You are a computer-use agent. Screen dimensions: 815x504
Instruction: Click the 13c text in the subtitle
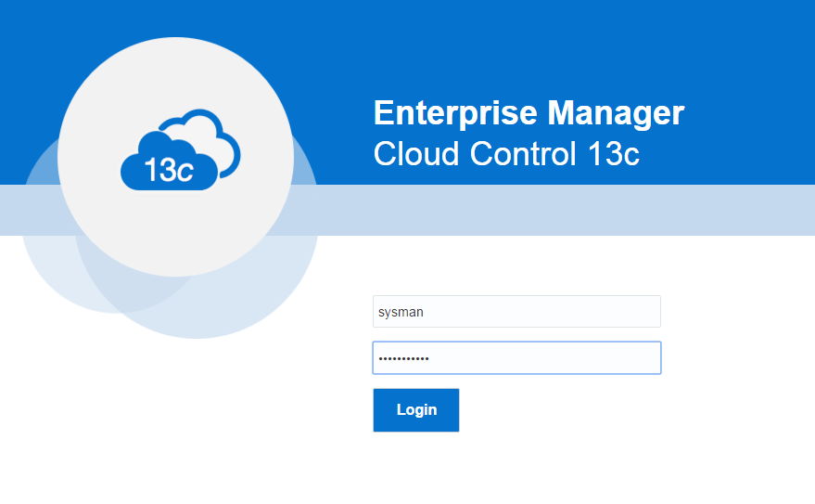[x=613, y=153]
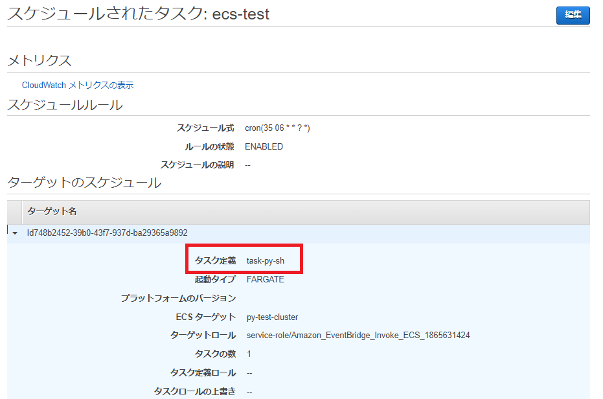Click the タスクロールの上書き value

[248, 391]
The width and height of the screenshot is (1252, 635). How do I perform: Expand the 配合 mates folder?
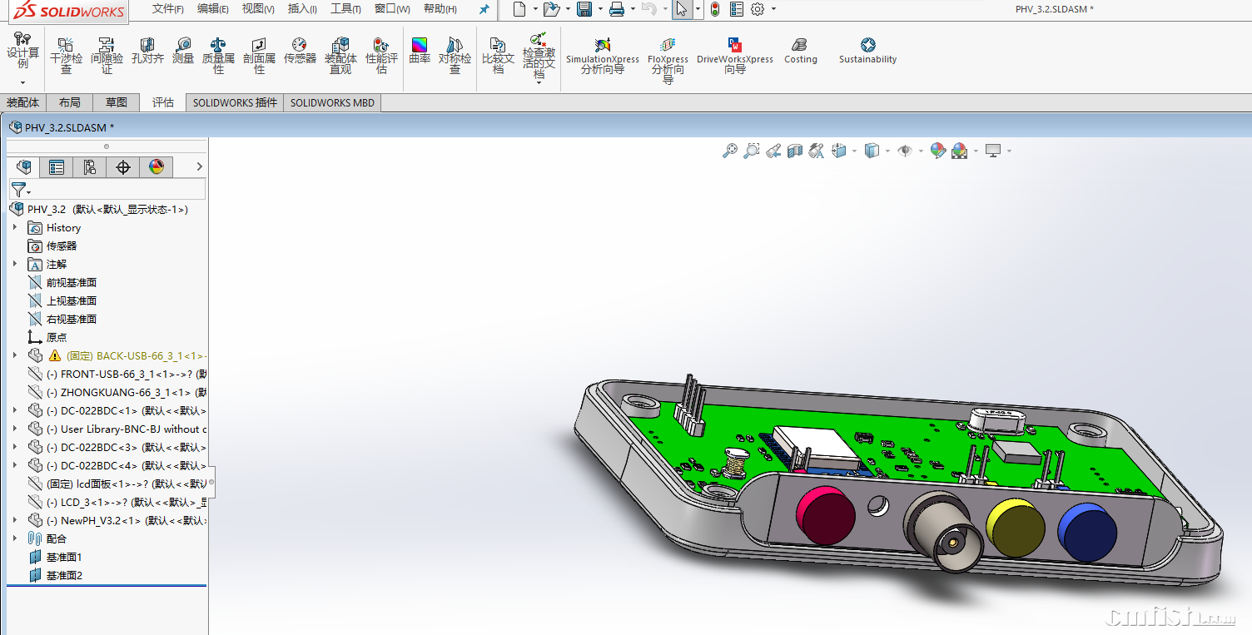click(x=15, y=538)
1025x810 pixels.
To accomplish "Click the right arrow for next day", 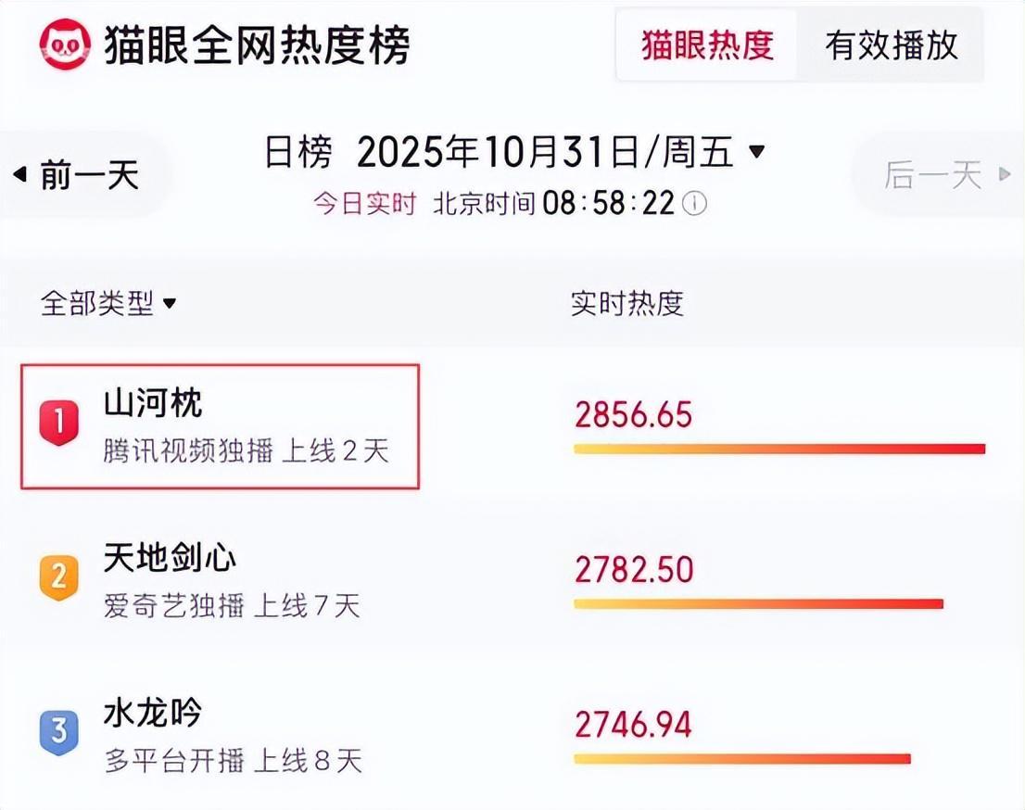I will click(x=1005, y=174).
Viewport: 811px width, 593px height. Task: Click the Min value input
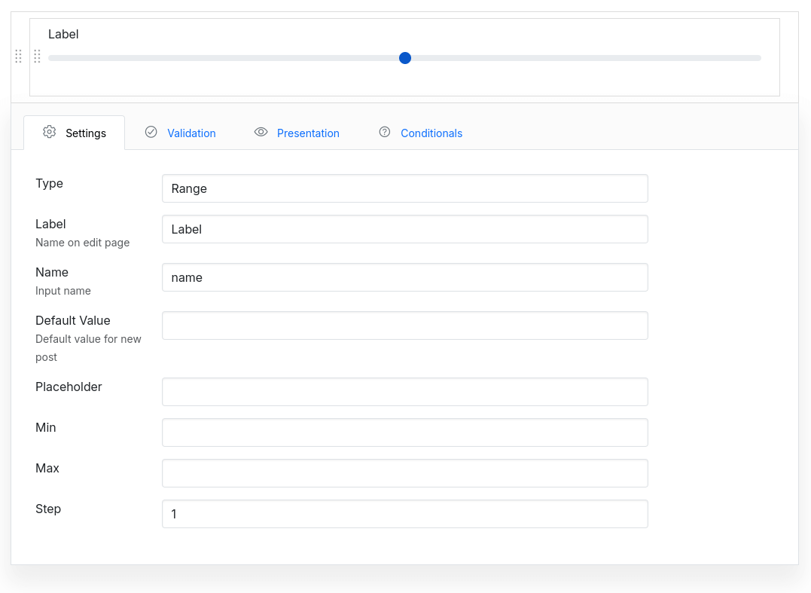click(x=404, y=433)
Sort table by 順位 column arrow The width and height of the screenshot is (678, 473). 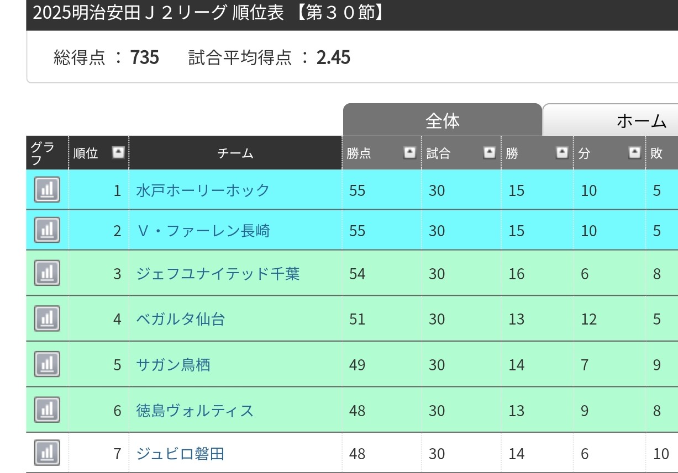coord(118,153)
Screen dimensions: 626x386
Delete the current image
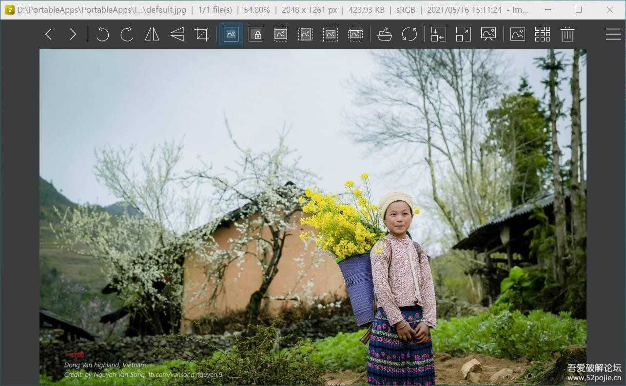coord(567,34)
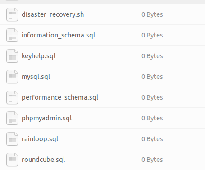Select the performance_schema.sql filename

point(60,98)
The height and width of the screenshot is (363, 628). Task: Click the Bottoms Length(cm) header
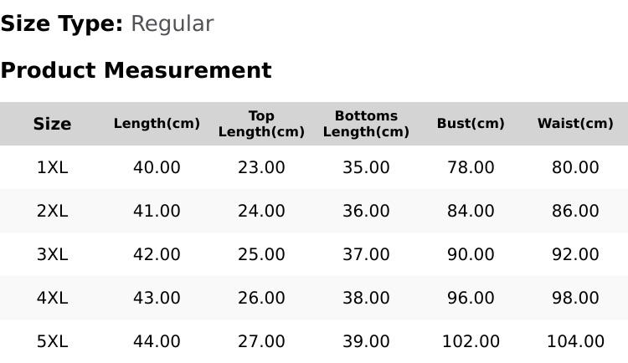(366, 124)
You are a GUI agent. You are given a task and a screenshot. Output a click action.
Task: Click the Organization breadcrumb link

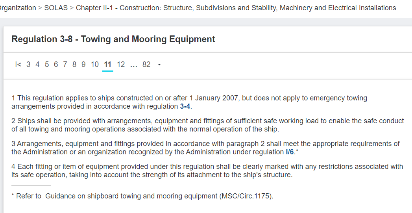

INSTRUCTIONS FOR THE TASK
What you give back must be exactly the lines from the opening line of the entries through the line holding "1025x810 pixels.", with no pictures.

SOLUTION
You are a computer-use agent. Screen dimensions: 815x504
Instruction: Click the 13c text in the subtitle
[x=613, y=153]
Click the タスクロールの上書き value

[248, 391]
The width and height of the screenshot is (1252, 635). How do I perform: Expand the 配合 mates folder?
click(x=15, y=538)
1025x810 pixels.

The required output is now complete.